> [Your objective] Work out how many lines in the entries below contain the string "computer". Reply with that figure alone.

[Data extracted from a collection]
★ ★ ★ ★ ★
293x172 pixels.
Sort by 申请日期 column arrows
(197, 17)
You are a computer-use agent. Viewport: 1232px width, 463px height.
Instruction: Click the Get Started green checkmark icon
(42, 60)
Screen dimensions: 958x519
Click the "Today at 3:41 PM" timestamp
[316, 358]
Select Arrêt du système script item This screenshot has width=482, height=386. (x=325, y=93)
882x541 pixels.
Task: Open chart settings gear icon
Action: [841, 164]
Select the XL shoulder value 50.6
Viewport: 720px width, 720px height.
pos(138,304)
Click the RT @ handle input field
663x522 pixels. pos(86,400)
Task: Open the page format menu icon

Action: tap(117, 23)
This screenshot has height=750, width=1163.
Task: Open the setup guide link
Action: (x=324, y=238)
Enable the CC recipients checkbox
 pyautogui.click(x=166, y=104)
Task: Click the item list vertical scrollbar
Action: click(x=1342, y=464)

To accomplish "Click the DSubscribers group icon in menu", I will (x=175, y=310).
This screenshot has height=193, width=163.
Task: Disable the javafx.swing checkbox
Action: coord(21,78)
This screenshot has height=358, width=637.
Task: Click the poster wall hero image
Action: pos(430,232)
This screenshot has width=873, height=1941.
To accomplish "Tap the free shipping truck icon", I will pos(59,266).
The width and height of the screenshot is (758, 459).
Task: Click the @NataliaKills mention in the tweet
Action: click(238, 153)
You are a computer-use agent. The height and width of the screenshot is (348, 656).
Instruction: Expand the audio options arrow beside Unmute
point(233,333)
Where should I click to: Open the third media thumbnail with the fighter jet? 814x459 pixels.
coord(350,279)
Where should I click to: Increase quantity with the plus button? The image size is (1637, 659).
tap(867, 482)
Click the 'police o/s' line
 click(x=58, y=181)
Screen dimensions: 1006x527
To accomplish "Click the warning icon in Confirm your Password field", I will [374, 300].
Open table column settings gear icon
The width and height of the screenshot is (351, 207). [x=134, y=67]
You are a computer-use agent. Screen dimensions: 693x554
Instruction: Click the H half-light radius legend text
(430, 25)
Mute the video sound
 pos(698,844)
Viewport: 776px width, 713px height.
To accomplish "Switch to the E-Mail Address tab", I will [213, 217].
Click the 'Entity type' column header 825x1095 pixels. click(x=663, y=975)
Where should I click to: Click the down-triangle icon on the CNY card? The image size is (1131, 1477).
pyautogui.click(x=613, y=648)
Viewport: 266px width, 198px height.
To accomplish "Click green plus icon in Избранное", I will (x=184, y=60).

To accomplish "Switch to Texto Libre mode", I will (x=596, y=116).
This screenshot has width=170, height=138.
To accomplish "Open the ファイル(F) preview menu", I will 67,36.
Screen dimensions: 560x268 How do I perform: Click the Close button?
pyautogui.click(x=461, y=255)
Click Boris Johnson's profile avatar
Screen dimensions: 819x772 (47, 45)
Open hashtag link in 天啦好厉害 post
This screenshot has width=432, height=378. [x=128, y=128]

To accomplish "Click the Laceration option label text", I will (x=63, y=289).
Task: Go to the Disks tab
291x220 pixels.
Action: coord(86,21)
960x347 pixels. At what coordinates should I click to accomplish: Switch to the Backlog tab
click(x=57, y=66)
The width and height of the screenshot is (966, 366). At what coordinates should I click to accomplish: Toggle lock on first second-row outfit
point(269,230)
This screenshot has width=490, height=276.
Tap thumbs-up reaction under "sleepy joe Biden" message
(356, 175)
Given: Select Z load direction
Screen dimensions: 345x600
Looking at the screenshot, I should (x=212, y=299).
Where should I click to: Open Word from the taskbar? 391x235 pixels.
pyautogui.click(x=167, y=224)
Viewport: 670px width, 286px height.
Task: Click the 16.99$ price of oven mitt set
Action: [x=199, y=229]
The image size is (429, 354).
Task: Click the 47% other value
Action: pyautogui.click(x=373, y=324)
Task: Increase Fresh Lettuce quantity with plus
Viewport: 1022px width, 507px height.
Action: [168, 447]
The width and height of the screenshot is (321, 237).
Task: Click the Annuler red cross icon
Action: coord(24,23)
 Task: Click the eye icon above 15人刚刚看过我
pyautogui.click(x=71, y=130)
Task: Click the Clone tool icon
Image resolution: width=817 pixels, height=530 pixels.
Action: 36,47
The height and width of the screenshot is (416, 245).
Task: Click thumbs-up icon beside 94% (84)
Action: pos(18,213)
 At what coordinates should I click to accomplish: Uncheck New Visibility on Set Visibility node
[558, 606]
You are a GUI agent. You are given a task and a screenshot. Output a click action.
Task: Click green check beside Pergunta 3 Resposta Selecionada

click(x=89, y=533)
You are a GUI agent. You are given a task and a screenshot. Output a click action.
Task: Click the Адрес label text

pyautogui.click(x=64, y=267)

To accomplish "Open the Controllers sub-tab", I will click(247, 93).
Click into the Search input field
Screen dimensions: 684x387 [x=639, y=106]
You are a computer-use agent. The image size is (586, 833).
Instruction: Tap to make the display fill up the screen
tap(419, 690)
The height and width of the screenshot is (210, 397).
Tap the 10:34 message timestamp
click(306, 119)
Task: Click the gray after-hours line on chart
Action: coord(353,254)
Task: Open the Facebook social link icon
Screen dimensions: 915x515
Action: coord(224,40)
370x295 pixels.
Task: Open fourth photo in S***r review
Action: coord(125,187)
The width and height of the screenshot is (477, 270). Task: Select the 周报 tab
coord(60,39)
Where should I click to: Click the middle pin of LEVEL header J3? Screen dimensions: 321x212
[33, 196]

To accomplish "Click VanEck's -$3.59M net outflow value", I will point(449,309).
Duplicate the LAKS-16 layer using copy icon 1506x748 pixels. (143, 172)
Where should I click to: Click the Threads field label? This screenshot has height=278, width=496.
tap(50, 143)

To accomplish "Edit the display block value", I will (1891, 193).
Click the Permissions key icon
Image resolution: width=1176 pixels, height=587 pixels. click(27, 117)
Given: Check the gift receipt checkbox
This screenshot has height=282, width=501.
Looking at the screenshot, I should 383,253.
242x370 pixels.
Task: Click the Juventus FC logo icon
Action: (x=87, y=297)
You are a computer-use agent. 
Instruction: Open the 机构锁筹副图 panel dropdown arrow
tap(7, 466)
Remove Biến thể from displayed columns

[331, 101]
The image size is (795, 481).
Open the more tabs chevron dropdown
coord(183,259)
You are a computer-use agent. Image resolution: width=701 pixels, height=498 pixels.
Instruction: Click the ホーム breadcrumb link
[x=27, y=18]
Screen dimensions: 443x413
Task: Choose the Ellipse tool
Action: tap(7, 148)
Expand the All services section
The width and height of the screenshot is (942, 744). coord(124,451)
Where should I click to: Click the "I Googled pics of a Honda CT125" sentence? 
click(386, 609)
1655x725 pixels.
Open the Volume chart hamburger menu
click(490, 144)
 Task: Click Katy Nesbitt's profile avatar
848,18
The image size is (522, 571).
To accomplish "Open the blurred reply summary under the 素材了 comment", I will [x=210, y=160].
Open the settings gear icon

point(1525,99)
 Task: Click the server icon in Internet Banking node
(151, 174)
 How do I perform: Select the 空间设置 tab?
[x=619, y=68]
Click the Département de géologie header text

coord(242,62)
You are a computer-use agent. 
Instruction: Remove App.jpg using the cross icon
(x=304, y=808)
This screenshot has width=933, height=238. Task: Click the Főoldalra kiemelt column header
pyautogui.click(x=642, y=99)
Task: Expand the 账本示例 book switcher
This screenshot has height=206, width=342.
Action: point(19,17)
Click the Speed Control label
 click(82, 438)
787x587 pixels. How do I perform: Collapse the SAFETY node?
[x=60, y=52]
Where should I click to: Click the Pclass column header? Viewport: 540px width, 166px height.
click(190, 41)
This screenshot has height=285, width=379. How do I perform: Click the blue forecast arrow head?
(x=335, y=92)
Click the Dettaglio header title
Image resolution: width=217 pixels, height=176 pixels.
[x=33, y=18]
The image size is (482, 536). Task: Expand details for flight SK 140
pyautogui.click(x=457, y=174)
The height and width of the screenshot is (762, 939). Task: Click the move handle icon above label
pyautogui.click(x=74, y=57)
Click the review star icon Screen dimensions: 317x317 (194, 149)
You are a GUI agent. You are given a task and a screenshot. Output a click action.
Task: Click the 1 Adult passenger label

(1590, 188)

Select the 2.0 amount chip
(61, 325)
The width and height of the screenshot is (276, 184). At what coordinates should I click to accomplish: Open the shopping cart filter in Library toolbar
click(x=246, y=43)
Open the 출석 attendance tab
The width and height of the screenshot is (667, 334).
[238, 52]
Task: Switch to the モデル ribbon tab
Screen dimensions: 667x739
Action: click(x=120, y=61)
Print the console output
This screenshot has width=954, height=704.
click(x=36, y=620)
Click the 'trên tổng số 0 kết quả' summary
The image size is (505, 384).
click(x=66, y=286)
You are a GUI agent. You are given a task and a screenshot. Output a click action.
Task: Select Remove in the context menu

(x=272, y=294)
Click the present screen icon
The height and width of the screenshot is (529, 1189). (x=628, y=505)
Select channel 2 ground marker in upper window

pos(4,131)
★ ★ ★ ★ ★
> [Answer to the problem] 7